There’s one area that I haven’t talked about yet: the forest. It’s infested with ‘shadow monsters’ that are being battled by Mystica, the local neighborhood magical girl. She tells Ryou to stay away, but then he develops magical girl powers of his own and he starts fighting the shadow monsters in RPG-style random encounters. What does this have to do with anything?

Fading Hearts seems to have a hard time deciding what it wants to be.

Keep telling yourself that

The writing has some problems with awkwardly worded sentences and stiff/unnatural sounding dialogue. That, and the story is loaded with wish fulfillment crap. Ryou is a rock star programmer surrounded by attractive women. The story starts with Rina throwing herself at him, and continues with Ryou developing magical powers and fighting evil. I can’t wait for the sequel where Ryou develops a cure for cancer and single-handedly saves the universe from 4th-dimensional gods.

Gameplay

There’s no manual, most things you’ll have to find out through trial and error. The core concepts are explained a few days into the game, either by some spontaneous 4 line blurb or by talking to a classmate who acts like an oracle of knowledge.

The menu system is a nightmare. The standard "what to do" menu is like 4 sub levels deep and consists solely of standard unstyled buttons. There’s no distinction between day-ending actions, free actions or even sub menus. Selecting certain options (like buying an item) tosses you back to the root of the menu. Oh, and the status screen button turns into a "you have unread emails" indicator, but pressing it still leads to the status screen where you can’t actually read your emails. When you finally do get to the email screen, there’s no visual distinction between read and unread messages.

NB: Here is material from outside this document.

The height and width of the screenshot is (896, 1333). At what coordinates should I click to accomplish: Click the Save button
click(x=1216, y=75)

The RPG stuff is shit and it’s completely disconnected from the rest of the game. The mechanics are unexplained and strange. You start with 2 actions per turn, but levelling up quickly increases that to three and then four. Was it really necessary to force me to click the attack button four times per turn?

Random battles are triggered by going into the forest. You can fight an unlimited number of battles at a time, just hammer the explore button over and over again. It only triggers a monster encounter about half the time though, just as often you get a "nothing there" screen. This serves absolutely no purpose other than wasting your time and forcing you to press the damn button again.

Presentation

The sprites are quite pretty (except the shadow monsters, those look terrible). They have different poses, but only the arm positions change — the dramatic skirt positions for the school uniform sprites make this really apparent. The backgrounds are pretty decent, but they’re clearly drawn in two different art styles. No event CG (in the demo at least).

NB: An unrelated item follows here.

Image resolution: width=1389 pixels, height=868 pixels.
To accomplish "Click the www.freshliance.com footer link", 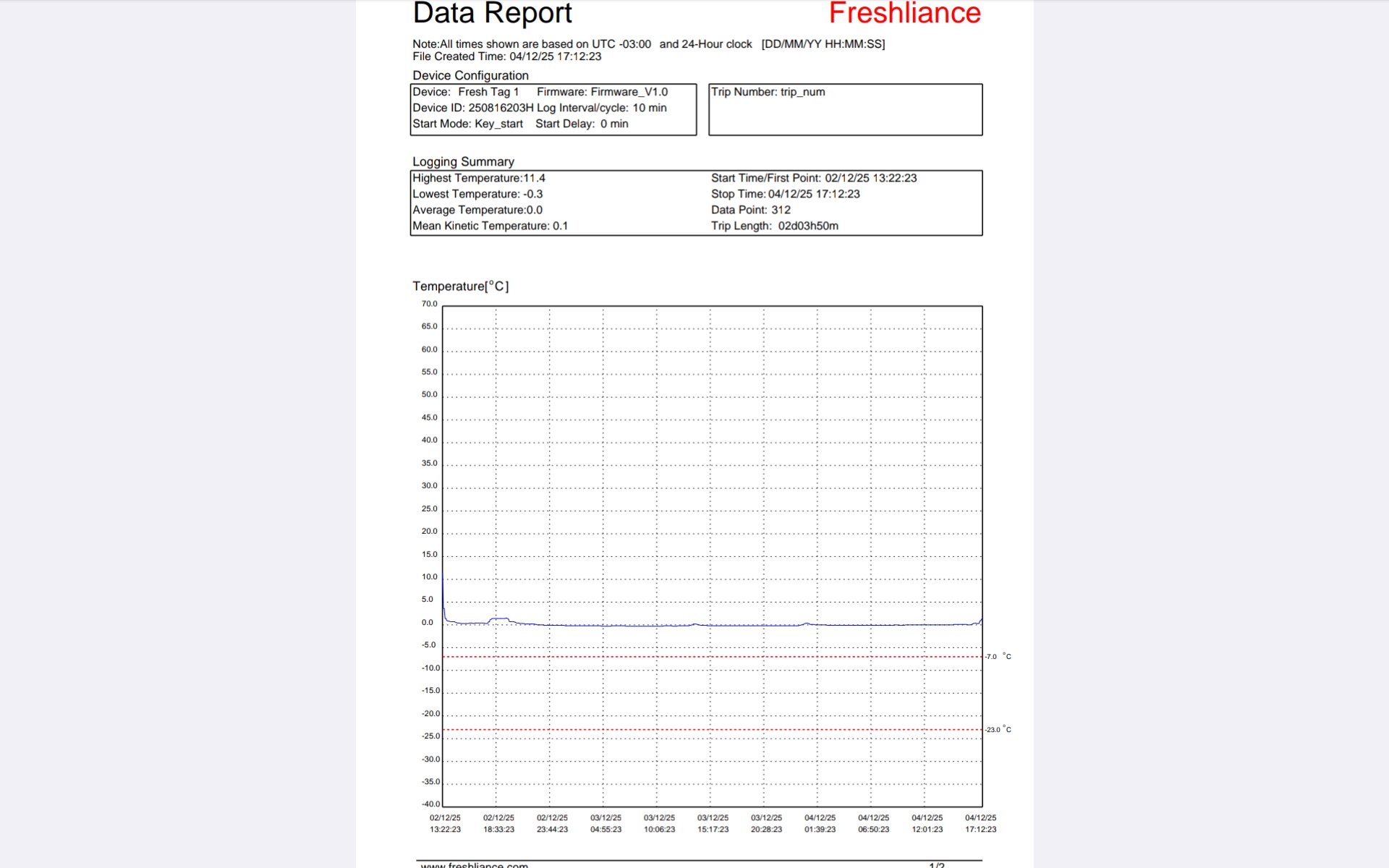I will click(x=474, y=864).
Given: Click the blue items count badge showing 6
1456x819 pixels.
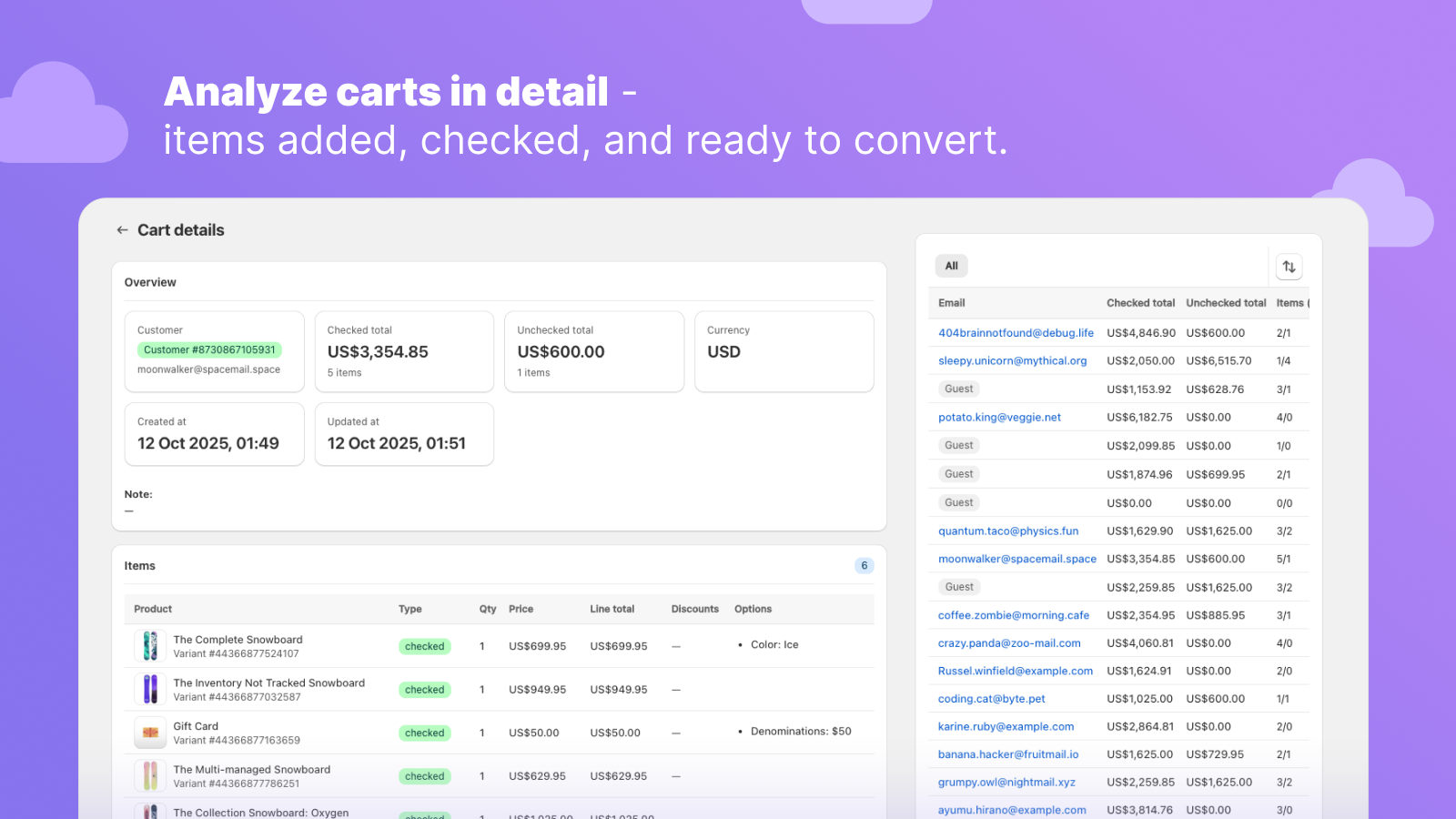Looking at the screenshot, I should click(x=864, y=565).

The music is nothing special. The tracks are pretty short, all between 1:30 and 2:00 long. One specific track gets overplayed to hell and back. It’s used as the default music for almost everything. The best part is when it fades out and a new scene begins… which uses that same song again. That happens a lot.

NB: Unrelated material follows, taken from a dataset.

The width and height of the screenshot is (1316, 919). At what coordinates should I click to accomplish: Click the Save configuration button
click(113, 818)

Most of the menu system looks like a standard visual novel choice screen. Where necessary, things are grouped into boxes or lists, but little effort seems to have been put into trying to make it look appealing. The rainbow-colored text box looks kind of bad compared to the sprites.

Conclusion

The biggest problem with Fading Hearts is that it can’t decide what it wants to be. It’s a mash up of two or three game concepts, but probably as a result of having to split development resources, none of the component parts are deep or interesting enough by themselves.

One thought on “[review] Fading Hearts (demo)

  1. The only thing I liked about this VN was the art.
    GUI was pretty annoying and (sadly) not attractive, the writing is a bit broken.